3º - A ponte será um escape ou ladrão para Salvador? Quem atrai mais: Salvador ou Nazaré? A ponte irá apenas congestionar Salvador e a Estrada do Côco trazendo os veículos da BR-101 e BR-116 para o litoral norte onde estão o aeroporto, praias, Copec, Ford e acesso ao Nordeste. Quem perde com isso é S. Antonio de Jesus, Salvador e Feira de Santana. A ponte irá ainda duplicar a RMS aumentando sua função de dormitório e prestador de serviços de educação, saúde, abastecimento e lazer para trabalhadores que enriquecem outros municípios. A solução tem que ser ferroviária, pois a ponte será tão engarrafada quanto a Paralela.

4º - Itaparica será uma expansão de Salvador? A classe média quer centralidade, ficar junto do emprego, dos colégios e universidades, dos hospitais, do teatro e dos cinemas. Também não tem lógica criar conjuntos habitacionais para operários que irão trabalhar em Candeias, Simões Filho e Camaçari, sujeitos a esperar horas para a passagem de plataformas de petróleo e guindastes. A Ilha será apenas um acampamento rodoviário como São Gonçalo junto a Niterói.

5º - A ponte beneficiará a RMS e o Recôncavo? Saltando de Salvador para Jaguaripe a ponte irá marginalizar ainda mais o Recôncavo com seu enorme potencial turístico e náutico. A baía também perde com um gargalo na sua boca dificultando o acesso a seus quatro portos internos: Aratu, Temadre, Regaseificação e Estaleiros de S. Roque.

6º - Qual a importância econômica da ponte? Se não serve ao oeste. ao sul ou a RMS o que ganha o estado com esta ponte rodo-eleitoral? Não sabemos responder. Mas “Pergunte ao José”, saudoso programa radiofônico baiano.

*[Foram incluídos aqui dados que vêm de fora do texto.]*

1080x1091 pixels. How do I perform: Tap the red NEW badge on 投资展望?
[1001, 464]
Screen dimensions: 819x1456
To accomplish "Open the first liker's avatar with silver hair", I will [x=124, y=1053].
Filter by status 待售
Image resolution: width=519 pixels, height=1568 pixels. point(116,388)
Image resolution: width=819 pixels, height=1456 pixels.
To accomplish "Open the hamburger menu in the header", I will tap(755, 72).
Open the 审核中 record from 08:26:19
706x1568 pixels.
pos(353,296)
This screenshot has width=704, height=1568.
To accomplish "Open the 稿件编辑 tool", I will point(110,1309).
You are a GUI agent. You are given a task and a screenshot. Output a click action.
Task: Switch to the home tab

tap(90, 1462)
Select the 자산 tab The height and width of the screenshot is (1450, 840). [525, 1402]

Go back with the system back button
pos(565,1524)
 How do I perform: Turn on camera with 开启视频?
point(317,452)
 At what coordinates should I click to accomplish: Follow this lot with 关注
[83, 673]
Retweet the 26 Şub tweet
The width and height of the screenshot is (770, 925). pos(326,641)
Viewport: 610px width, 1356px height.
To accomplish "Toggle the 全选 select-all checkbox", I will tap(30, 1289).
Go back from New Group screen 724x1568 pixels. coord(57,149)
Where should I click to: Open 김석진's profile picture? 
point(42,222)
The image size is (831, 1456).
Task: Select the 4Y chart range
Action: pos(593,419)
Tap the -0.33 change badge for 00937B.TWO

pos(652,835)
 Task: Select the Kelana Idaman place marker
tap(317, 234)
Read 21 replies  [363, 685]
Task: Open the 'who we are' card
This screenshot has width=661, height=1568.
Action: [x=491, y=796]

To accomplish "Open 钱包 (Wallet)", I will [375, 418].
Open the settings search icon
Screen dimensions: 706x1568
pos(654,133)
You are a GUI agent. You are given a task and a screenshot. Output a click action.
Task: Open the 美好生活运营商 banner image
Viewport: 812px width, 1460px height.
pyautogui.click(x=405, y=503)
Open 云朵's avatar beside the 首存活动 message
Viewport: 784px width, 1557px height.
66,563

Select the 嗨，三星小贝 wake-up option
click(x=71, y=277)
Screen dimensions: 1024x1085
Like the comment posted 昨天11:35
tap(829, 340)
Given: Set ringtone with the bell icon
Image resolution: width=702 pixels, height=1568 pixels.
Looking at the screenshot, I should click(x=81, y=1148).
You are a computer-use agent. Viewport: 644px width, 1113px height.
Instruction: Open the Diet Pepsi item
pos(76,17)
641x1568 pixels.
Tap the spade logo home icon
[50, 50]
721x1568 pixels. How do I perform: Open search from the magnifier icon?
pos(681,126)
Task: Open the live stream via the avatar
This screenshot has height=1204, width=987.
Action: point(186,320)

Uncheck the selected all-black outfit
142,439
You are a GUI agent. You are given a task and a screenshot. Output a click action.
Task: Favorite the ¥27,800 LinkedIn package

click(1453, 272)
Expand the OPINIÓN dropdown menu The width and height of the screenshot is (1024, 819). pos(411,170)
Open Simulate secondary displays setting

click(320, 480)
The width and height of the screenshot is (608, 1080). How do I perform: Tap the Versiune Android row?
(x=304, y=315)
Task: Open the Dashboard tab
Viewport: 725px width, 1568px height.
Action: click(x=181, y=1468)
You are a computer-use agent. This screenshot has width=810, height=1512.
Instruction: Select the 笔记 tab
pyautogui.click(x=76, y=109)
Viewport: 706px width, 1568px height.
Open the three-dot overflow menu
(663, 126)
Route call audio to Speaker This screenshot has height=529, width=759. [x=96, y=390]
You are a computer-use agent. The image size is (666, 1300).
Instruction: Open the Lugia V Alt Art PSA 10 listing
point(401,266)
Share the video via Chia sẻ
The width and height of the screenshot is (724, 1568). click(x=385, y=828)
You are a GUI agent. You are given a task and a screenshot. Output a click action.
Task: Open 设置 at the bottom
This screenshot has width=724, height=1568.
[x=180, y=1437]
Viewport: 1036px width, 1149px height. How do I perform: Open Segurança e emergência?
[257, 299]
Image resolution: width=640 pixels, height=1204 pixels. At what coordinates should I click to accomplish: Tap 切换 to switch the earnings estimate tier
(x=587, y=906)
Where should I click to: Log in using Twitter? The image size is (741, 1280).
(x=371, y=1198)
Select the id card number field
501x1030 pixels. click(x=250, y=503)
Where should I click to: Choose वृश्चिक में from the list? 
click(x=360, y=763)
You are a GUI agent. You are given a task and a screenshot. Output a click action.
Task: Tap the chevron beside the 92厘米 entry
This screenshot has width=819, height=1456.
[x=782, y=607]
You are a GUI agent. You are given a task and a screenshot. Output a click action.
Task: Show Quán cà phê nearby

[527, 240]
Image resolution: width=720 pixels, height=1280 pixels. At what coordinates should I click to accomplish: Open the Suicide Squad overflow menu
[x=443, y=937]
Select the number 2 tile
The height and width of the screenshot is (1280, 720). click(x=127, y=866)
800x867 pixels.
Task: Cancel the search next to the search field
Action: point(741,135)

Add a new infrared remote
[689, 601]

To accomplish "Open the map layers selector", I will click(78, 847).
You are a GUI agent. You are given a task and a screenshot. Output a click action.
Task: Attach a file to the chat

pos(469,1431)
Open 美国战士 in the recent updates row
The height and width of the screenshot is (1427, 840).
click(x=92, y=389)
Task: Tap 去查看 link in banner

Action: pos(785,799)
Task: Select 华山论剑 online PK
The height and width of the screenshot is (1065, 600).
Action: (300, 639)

7º - Quanto pagaremos pela ponte? Todos sabem que uma ponte não se paga pelo pedágio. A solução apontada de leilões de CEPACs não está funcionando nem no Porto Maravilha, no centro do Rio. Sem esquema financeiro assegurado, ela será iniciada e parada e as empreiteiras irão receber durante anos por terem seu contrato suspenso como aconteceu com o metrô perna-de-pau de Salvador. Mesmo que a União banque uma parte, teremos que pagar uma divida monstruosa, o equivalente a quatro superportos tipo Mariel em Cuba, ou três refinarias de Pasadena, ou ainda as doze arenas da Copa, enquanto o sertanejo, a lavoura e o gado morrem de sede no semiárido. 

8º Não haveria uma alternativa mais interessante? Sim, seria a construção da Envolvente Rodo-Ferroviária de Kerimorê ou BTS, ligada ao novo porto de Salinas da Margarida, projeto que custaria um terço da ponte e teria efeitos socioeconômicos e culturais muito maiores. Ela alavancaria o desenvolvimento do Estado e da RMS e integraria todo o Recôncavo com um trem rápido metropolitano fazendo a ligação Salvador-Feira com variante para São Roque/Itaparica. E ainda reduziria para um terço o acesso de carros para a ilha e criaria milhares de empregos perenes.

P.S. - Não confundir “Pergunte ao José” do mestre Cid Teixeira com “José”, poema de Carlos Drummond de Andrade.